Segunda câmara criminal - Segunda câmara criminal

Data de publicação16 Março 2020
Gazette Issue2578
PODER JUDICIÁRIO
TRIBUNAL DE JUSTIÇA DO ESTADO DA BAHIA
Des. Julio Cezar Lemos Travessa Segunda Criminal
DECISÃO

8005134-56.2020.8.05.0000 Mandado De Segurança (criminal)
Jurisdição: Tribunal De Justiça
Impetrado: Juiz De Direito Da 1ª Vara Criminal Da Comarca De Eunápolis -ba
Impetrante: Juliana Santos De Souza

Decisão:



Trata-se de MANDADO DE SEGURANÇA, com pedido liminar, impetrado por JULIANA SANTOS DE SOUZA, assistida pela DEFENSORIA PÚBLICA DO ESTADO DA BAHIA, contra suposto ato ilegal praticado pelo MM. Juiz de Direito da 1ª Vara Criminal da Comarca de Eunápolis/BA, consistente em suposta omissão da autoridade tida como coatora ao não apreciar liminar de urgência requerida na ação originária, de nº 0500034-59.2020.8.05.0079.

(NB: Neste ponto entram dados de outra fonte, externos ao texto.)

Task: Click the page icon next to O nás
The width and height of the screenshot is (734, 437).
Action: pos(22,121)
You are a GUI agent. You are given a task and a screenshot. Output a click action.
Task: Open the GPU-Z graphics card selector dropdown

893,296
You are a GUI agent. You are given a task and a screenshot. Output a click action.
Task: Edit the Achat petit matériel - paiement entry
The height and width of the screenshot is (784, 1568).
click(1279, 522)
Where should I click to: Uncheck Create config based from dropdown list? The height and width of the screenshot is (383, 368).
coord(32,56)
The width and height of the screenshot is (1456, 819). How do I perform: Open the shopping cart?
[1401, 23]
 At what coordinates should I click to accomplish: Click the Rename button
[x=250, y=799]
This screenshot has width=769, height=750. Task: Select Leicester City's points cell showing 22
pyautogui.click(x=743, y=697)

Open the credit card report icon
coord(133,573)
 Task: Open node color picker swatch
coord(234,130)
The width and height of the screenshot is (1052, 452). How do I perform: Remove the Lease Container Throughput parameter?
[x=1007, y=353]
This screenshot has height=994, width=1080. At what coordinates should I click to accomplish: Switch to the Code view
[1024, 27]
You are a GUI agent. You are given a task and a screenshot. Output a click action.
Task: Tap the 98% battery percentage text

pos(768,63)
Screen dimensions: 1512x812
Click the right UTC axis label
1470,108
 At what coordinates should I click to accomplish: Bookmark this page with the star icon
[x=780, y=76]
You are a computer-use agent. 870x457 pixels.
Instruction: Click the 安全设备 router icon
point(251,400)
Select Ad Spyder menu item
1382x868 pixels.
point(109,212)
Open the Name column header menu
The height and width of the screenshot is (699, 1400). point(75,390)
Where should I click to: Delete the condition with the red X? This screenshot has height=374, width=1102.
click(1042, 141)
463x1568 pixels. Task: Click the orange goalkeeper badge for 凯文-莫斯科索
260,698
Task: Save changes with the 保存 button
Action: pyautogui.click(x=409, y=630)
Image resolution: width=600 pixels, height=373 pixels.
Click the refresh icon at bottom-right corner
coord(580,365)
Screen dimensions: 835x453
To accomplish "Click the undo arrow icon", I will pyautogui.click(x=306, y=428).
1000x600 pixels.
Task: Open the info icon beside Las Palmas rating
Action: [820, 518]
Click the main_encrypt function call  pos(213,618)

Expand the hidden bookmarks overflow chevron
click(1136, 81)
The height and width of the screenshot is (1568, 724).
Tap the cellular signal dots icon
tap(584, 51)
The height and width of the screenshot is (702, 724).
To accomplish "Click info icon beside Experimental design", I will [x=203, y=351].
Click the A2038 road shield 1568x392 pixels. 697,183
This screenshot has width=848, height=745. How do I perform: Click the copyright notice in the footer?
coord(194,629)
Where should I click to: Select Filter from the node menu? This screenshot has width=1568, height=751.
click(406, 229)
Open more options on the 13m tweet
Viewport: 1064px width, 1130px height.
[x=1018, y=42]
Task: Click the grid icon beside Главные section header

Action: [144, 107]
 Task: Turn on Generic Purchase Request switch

Em apertada síntese, relatou a Defensoria Pública que a Impetrante se encontra na 35ª (trigésima quinta semana de gestação), sendo constatado em exames rotineiros de pré-natal a ausência de calota craniana e cérebro em seu feto, mediante procedimento de ultrassonografia obstétrica (fls. 17/22 do doc ID nº 6288058).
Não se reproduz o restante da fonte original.